Items from a data source:

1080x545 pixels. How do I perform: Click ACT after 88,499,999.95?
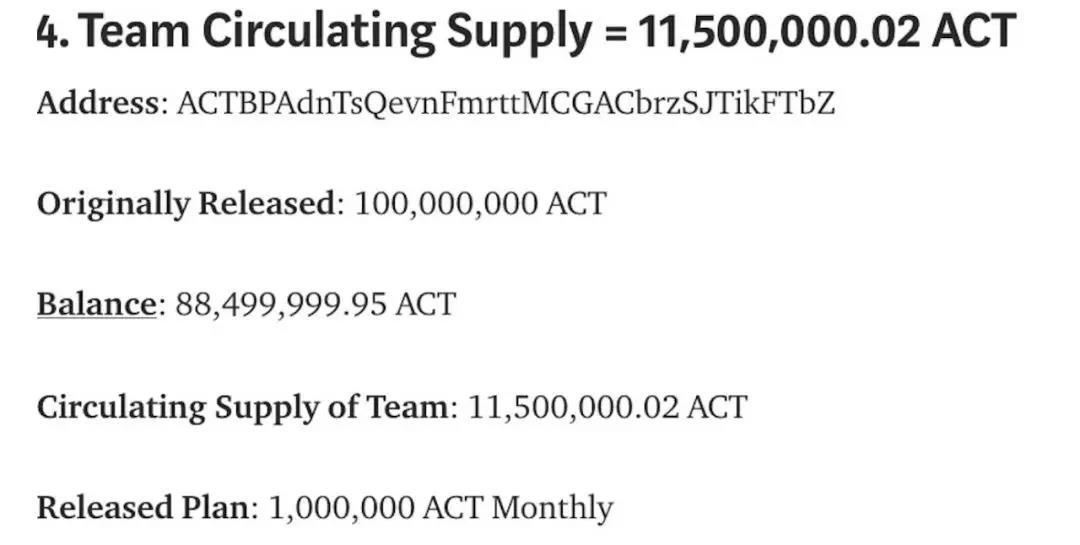pos(426,305)
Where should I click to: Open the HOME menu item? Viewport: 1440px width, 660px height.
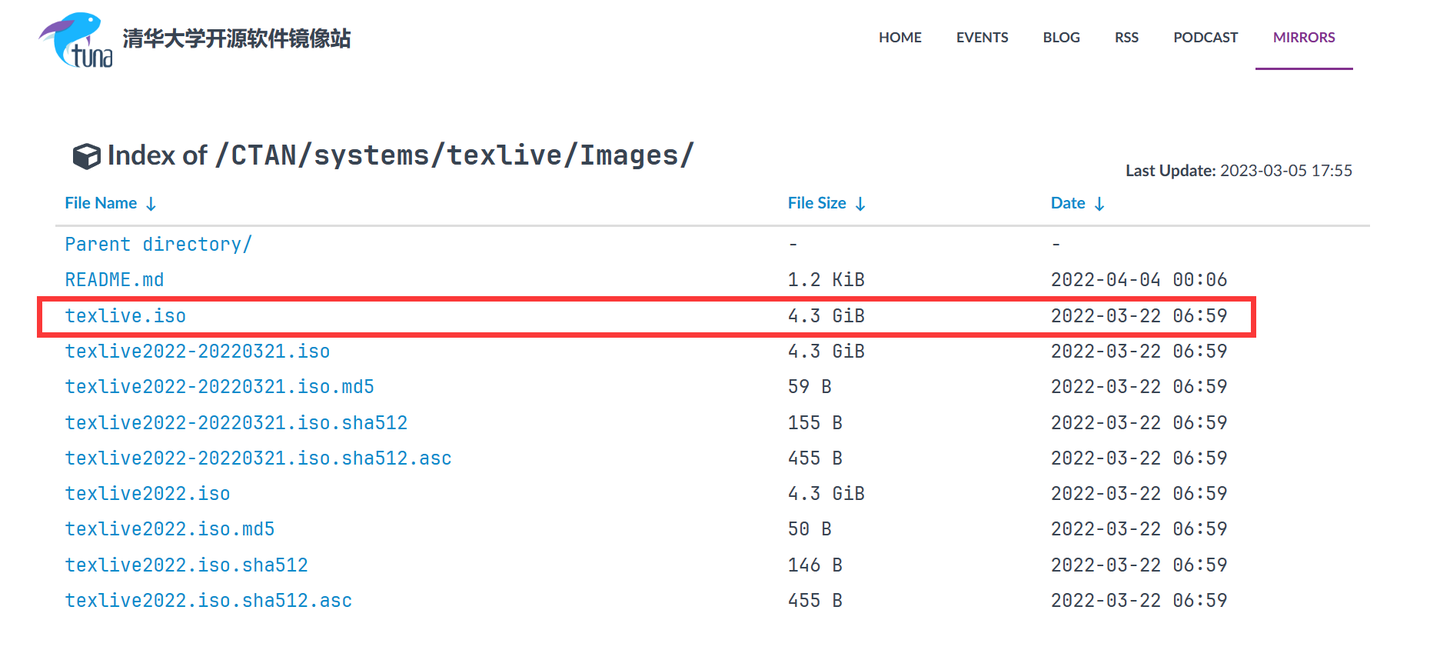[900, 38]
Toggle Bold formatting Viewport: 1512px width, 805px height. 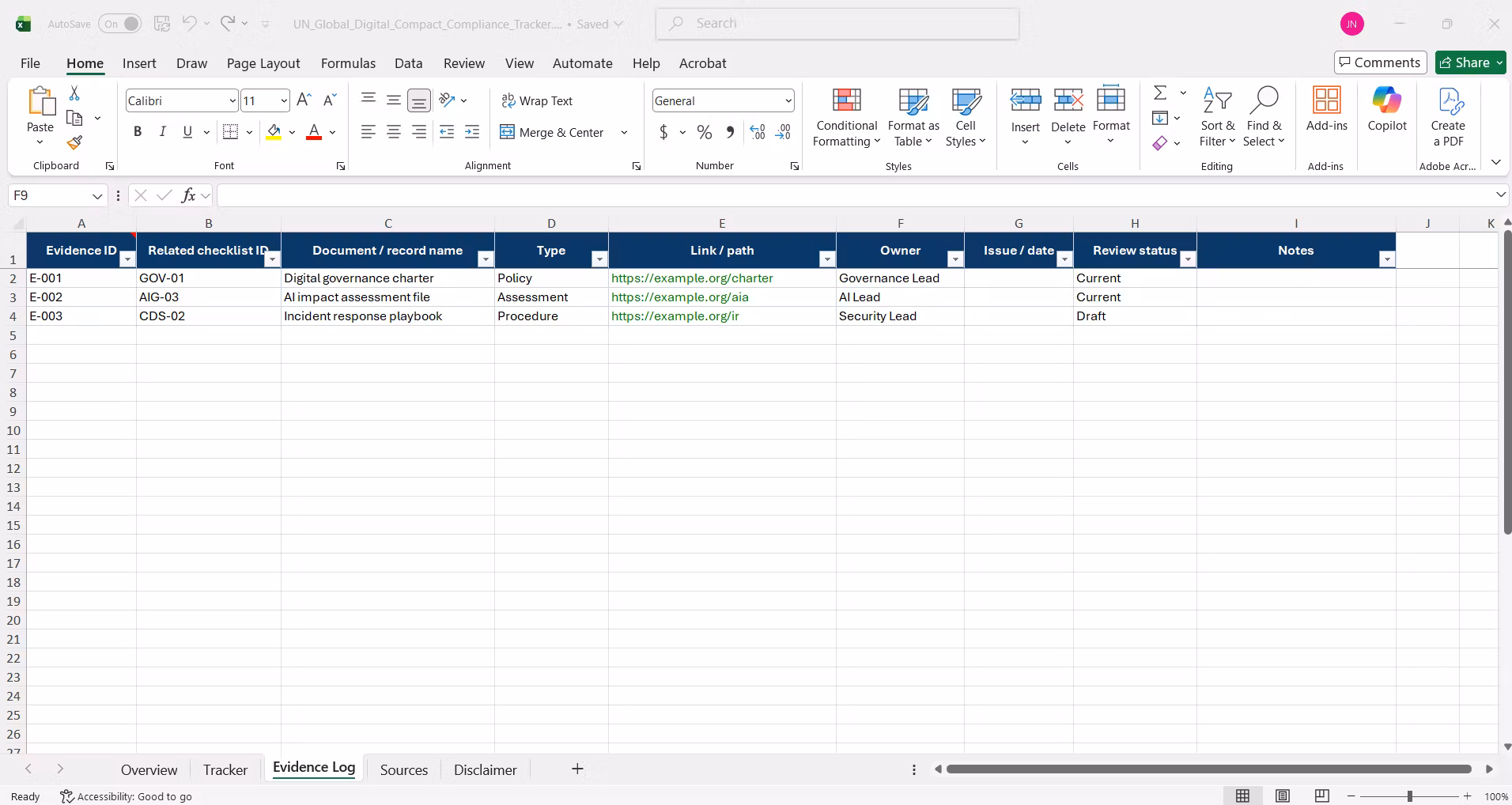click(x=138, y=132)
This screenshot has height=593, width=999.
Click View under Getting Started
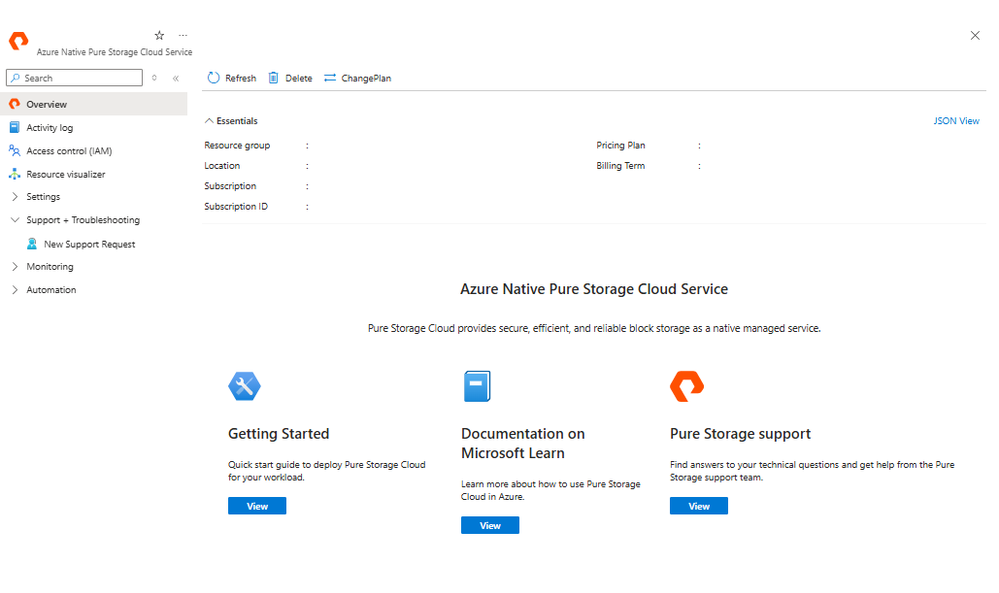coord(257,506)
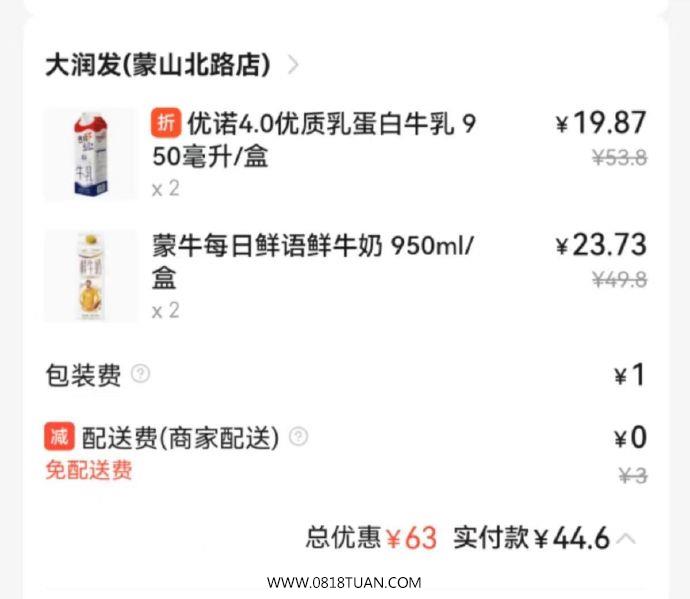690x599 pixels.
Task: Open the 优诺 milk carton thumbnail
Action: (x=90, y=154)
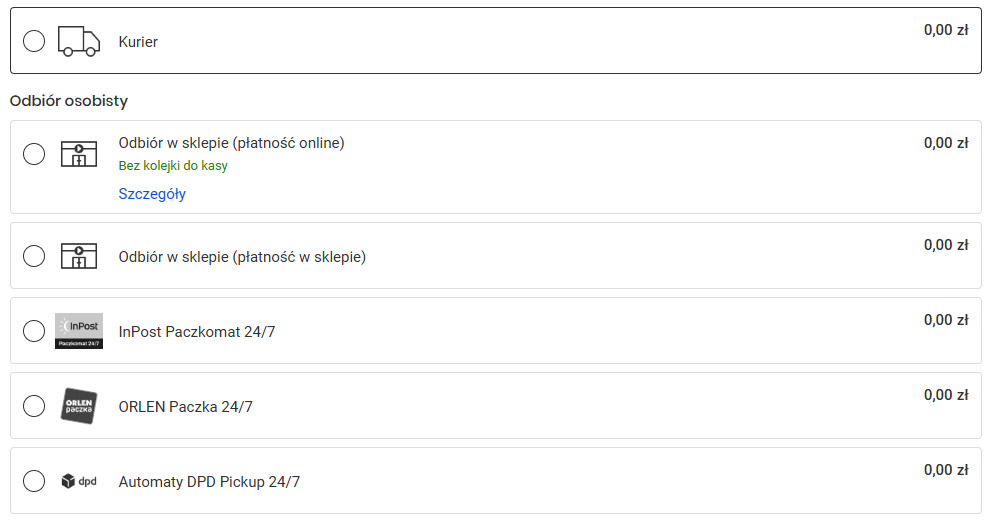Click the Automaty DPD Pickup 24/7 label
The height and width of the screenshot is (528, 991).
pyautogui.click(x=209, y=482)
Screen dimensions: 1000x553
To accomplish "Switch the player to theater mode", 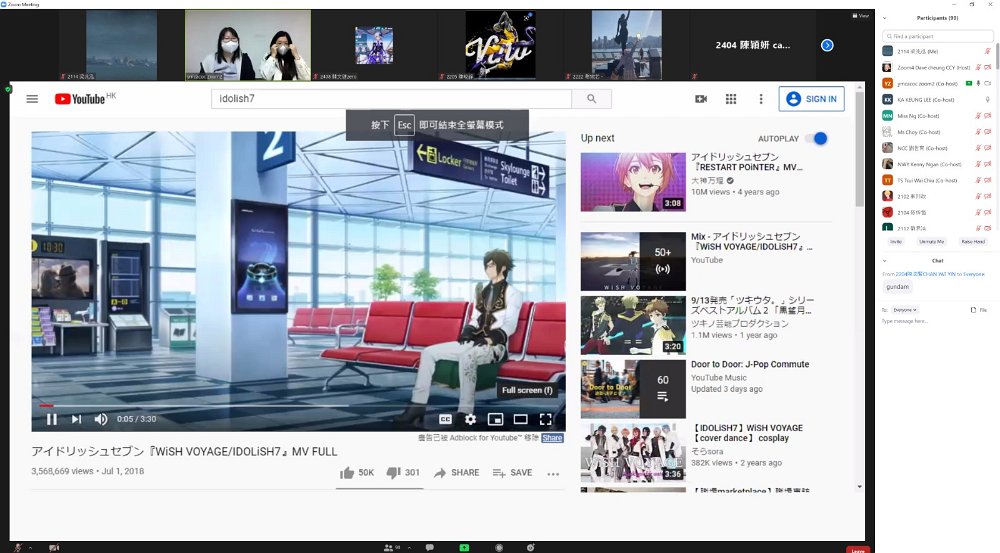I will [520, 419].
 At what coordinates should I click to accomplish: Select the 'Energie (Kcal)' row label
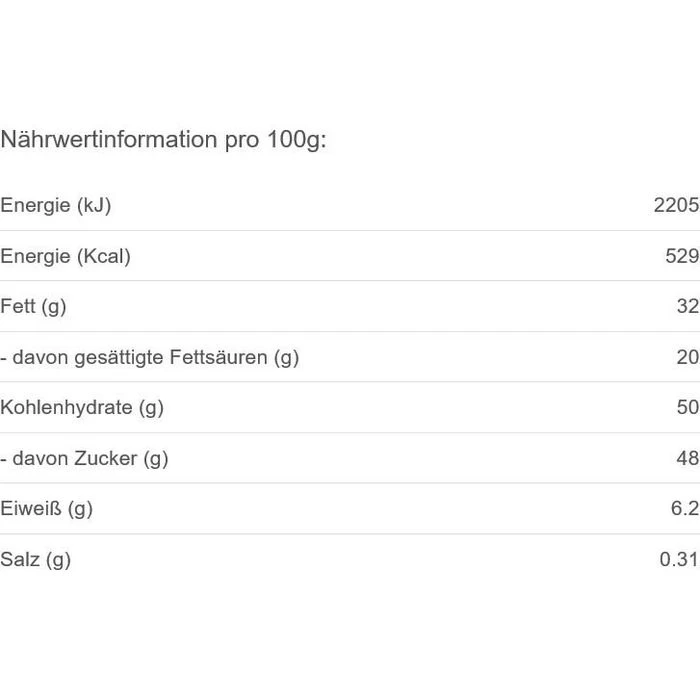coord(65,257)
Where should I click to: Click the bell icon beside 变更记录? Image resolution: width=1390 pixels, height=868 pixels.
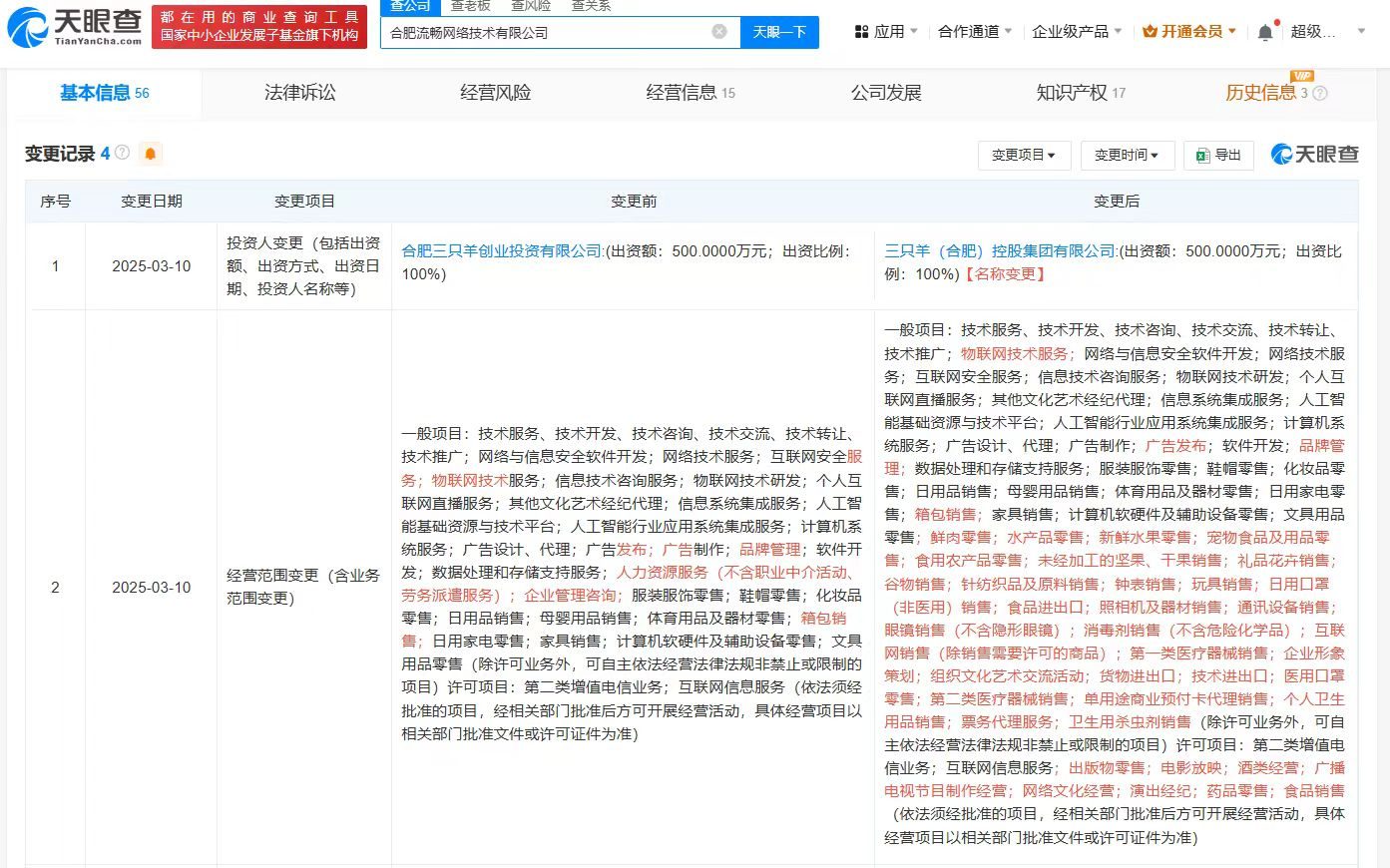click(x=151, y=153)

About this task. Please copy the lines exactly, beginning at the one containing "Where should I click to: Click" and ending at the last line of the records above, both included, with the pictures left out.

Solution.
Where should I click to: Click the bell icon beside 变更记录? Image resolution: width=1390 pixels, height=868 pixels.
click(x=151, y=153)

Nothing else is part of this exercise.